Tokarevich (23) investigated the relationship between the mean annual air temperature and the TBE incidences in Arkhangelsk Oblast, Russia 1980–2009. The observed increases in TBE incidences were related to the expansion of the vectors habitat, suggested to be partly caused by climate change. No co-factors were investigated and the statistical part and results not clearly explained. Despite these limitations, the large correlation coefficient between temperature and TBE incidences indicates a possible relationship (Grade 2).

Palo (24) used time series analyses to investigate the association between Nephropathia epidemica (NE), winter NAO index (North Atlantic Oscillation index, used as a proxy for climate variability), and bank vole population dynamics in northern Sweden, 1959–1975 and 1985–2006. The abundance of bank voles was found to be the most important factor for NE, and an association with the NAO index was not found. Two different longer study periods were included, controlling for long-term trends, but not investigating the effect of single weather variables such as temperature or precipitation (Grade 4).

Pettersson (25) analyzed the large outbreak of Nephropathia epidemica in Västerbotten, northern Sweden, in 2006–2007 (488 cases) and discussed the possible importance of climatic factors for the outbreak. The annually number of NE cases in 1998–2007, the number of days with minimum snow cover per year and the average temperature in December during these years were investigated. No statistical analyses were made, but due to the biological plausibility and relationship in time, the warm temperature and extreme thin snow cover in December 2006 were suggested to have contributed to the outbreak of NE in 2007 (Grade 2).

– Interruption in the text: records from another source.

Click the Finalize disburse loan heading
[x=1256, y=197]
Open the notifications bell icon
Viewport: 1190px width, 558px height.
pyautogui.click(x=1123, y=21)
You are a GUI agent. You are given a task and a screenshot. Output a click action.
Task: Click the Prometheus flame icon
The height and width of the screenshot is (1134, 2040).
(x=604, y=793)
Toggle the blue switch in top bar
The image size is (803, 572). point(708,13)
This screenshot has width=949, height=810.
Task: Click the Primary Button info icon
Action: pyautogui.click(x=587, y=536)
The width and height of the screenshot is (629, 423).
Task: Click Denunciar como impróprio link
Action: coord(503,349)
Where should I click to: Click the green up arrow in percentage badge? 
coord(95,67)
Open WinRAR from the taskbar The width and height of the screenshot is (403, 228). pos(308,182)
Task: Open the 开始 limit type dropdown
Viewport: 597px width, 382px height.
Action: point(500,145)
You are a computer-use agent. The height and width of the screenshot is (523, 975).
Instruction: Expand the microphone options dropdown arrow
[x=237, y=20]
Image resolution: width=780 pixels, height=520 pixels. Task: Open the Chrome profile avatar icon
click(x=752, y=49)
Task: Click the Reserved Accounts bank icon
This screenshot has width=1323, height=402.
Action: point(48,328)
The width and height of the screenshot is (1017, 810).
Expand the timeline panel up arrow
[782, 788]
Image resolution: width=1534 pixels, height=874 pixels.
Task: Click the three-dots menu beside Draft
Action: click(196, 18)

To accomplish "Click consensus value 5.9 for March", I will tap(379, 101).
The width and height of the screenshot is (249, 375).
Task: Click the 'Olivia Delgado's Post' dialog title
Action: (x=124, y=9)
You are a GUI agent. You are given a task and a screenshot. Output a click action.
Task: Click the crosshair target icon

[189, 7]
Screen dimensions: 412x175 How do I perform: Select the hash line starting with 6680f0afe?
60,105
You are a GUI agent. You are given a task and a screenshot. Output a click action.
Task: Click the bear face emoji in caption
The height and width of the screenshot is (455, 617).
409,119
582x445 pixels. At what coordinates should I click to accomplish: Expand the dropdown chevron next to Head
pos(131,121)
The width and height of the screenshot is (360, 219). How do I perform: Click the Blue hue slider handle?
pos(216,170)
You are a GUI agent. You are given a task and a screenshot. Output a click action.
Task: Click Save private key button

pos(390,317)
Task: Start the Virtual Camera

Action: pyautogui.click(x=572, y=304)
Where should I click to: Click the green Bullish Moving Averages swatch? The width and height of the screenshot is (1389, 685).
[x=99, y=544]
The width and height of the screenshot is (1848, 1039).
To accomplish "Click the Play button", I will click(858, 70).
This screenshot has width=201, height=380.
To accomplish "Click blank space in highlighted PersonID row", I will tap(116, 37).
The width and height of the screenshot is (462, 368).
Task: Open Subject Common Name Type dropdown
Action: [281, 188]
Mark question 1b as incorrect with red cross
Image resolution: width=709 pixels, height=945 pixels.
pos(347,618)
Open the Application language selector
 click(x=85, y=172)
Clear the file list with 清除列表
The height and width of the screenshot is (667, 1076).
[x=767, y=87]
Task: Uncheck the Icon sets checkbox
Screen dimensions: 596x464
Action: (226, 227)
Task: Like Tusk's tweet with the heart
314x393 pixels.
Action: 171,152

Ryden (26) developed a statistical model to investigate associations between environmental parameters, mosquito abundance and type B tularemia in Sweden 1981–2007. A cold winter and low snow coverage was associated with fewer tularemia cases, while warm summer temperatures in the preceding year were associated with an increased number of cases. The main conclusion was the importance of mosquitoes for tularemia transmission in boreal forest regions. The statistical model was thoroughly developed with several relevant co-factors included (Grade 4).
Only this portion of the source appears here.